Fed’s preferred inflation measure tops 3% as U.S. economy strengthens

On the latest edition of Market Week in Review, Senior Quantitative Research Analyst Abraham Robison and Senior Research Analyst Brian Yadao discussed the latest macroeconomic data from the U.S., a key gauge of the business climate in Germany and recent market performance.

U.S. consumer prices soar. Will the Fed remain accommodative?

Recently released data shows that the U.S. economy continues to recover from the damage inflicted by the coronavirus, Robison said, noting that weekly initial jobless claims dropped to 406,000 for the week ending May 22. “While still above pre–pandemic levels, that’s the lowest number the U.S. has seen since the onset of the pandemic—and it’s especially noteworthy given that new weekly claims topped 6 million a little over a year ago,” he remarked. In addition, the government’s second estimate of first–quarter GDP (gross domestic product) came back unchanged, at an annualized rate of 6.4%, Robison added.

Further evidence of the strengthening U.S. economy was found in the release of the core PCE (personal consumption expenditures) price index, published May 28 by the Commerce Department, he said. “On a year–over–year basis, this index jumped 3.1% in April,” Robison stated, noting that the core PCE index serves as the U.S. Federal Reserve (the Fed)’s preferred measure of inflation. While the increase was above the central bank’s target of 2%, it was largely expected, due to supply chain bottlenecks and base effects stemming from last spring’s drop in prices, he noted.

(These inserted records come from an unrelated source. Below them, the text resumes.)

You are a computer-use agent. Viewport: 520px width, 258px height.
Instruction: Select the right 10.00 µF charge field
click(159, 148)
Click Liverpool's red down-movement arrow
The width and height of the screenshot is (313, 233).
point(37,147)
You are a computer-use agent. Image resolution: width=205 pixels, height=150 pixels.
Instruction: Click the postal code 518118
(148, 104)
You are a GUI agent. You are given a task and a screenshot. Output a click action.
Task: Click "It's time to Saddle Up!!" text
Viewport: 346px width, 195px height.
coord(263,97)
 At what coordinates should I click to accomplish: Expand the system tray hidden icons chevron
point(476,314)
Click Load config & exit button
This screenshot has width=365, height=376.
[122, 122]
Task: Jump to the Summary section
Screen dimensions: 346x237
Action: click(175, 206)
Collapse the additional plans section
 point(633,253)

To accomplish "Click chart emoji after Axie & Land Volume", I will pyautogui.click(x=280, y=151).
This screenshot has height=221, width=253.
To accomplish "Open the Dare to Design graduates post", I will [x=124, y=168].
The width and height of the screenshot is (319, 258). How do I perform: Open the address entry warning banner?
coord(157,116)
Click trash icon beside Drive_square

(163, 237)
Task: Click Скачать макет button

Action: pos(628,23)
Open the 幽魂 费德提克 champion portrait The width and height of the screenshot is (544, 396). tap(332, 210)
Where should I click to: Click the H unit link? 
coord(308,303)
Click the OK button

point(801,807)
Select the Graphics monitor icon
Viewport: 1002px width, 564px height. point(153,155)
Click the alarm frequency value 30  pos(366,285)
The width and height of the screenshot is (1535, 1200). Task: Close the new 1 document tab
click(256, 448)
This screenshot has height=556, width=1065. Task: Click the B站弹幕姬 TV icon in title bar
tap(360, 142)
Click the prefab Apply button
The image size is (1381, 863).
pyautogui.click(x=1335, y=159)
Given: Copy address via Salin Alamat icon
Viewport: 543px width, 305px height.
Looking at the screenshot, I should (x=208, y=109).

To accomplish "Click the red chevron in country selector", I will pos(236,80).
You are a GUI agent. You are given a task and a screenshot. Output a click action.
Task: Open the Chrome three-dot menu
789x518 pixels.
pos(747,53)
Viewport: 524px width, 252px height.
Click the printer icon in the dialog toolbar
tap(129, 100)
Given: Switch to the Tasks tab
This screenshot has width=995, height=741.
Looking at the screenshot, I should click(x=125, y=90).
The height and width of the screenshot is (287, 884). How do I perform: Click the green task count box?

Because of this, Fed officials continue to see current inflationary pressures as transitory, Robison said—a point recently emphasized by Vice Chairman Richard Clarida in a May 25 interview. “This view, when combined with the fact that the U.S. is still far from reaching full employment, means that we can probably expect monetary policy to remain accommodative through at least the end of the year,” he stated. Ultimately, the Fed is much more likely to allow inflation to overshoot its target than to risk a disinflationary environment, such as the one Japan has grappled with since the 1990s, Robison noted.

Positive economic outlook for Europe as German business sentiment soars

Switching to Europe, Robison said that Germany’s Ifo Business Climate Index—which measures the sentiment of more than 9,000 German businesses in the manufacturing, services and trade sectors—rose to a two–year high in April.

“The index hit a reading of 99.2, which is important, because it indicates increasing optimism around the state of the German economy, which is Europe’s largest,” he stated. The Ifo survey is conducted on a monthly basis—versus GDP readings, which are published quarterly—and is a well–established early indicator of German economic trends, Robison said. “At the end of the day, a positive outcome in this survey is good news for the European economy,” he concluded.

Equities rise as markets look ahead to next U.S. employment report

Turning to recent market performance, Robison noted that the week of May 24 was largely calm for equities, with both the Dow Jones Industrial Average and the S&P 500® Index ending the week up about 1%, as of midday Pacific time on May 28. Bond markets were also largely range–bound, he said, noting that the yield on the 10–year U.S. Treasury note ended the week relatively unchanged.

Commodities, meanwhile, increased slightly on the week, continuing a steady upward climb from the beginning of the year, Robison said. “With lumber prices, chip prices and iron ore prices all on the rise, we might be seeing some signs of transitory inflation,” he remarked.

Robison concluded the segment by noting that markets will be paying close attention to the upcoming U.S. jobs report for May, which will be published by the Bureau of Labor Statistics on June 4. “The April employment report was a disappointment, so the May numbers are going to be an important watchpoint for investors,” he stated.